Justinvent1 year ago
Awesome work! I'm going to build this in the coming weeks.
GraziCNU (author)  Justinvent1 year ago
Thanks man, keep me posted on what you choose to do with it!
Is it possible to use this sever with an address that does not show up as the sever's IP?
GraziCNU (author)  Justinvent1 year ago
If you know your pi's public IP address you can use an Internet domain registrar to forward and mask the IP with a personal domain name. GoDaddy is an obvious example, but I know there are others that are cheaper (I'll look into it and report back). Just a heads up as well, you also may run I to issues if your modem/router does not have a static IP. If it's dynamic, your public IP will change and you won't be forwarding your domain to the right address. I'm pretty sure if you call your ISP you can have them set your modem to a static IP.

Normally a static ip costs more. A possibility is no-ip.com. it is a dns so you install the extra software and every time you ip changes it tells changes the ip in the registrar. Not only that but you get like 3 free sub domains when you sign up. Hope this helps

pidan1 year ago
Well done thanks
I wish to host multiple websites all with a different domain name but not the ip address (e.g example@random.com
mechagen1 year ago
Is it possible to make a private steam game server out of this or would I need some more or different programs? By the way good work!

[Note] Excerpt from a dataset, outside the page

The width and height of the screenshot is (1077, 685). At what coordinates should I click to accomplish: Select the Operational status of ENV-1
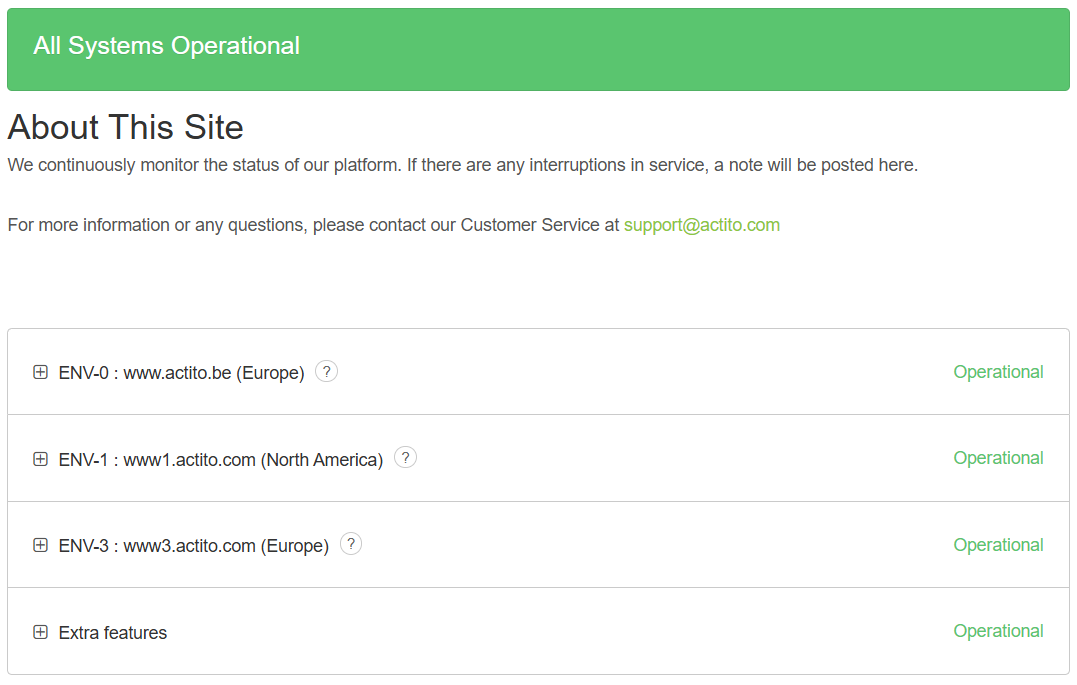pos(998,457)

GraziCNU (author)  mechagen1 year ago
I have not personally attempted this, but in checking around, I have seen that this can be done. Thanks for the compliment too, by the way!
jblieden1 year ago
i have a question, when i see the black terminal page and it says rasberrypi on the top it looks like a windows 7 page. are you running the commands from another computer into the rasberrypi or the rasberrypi directly? This is for a school project so any help is appreciated.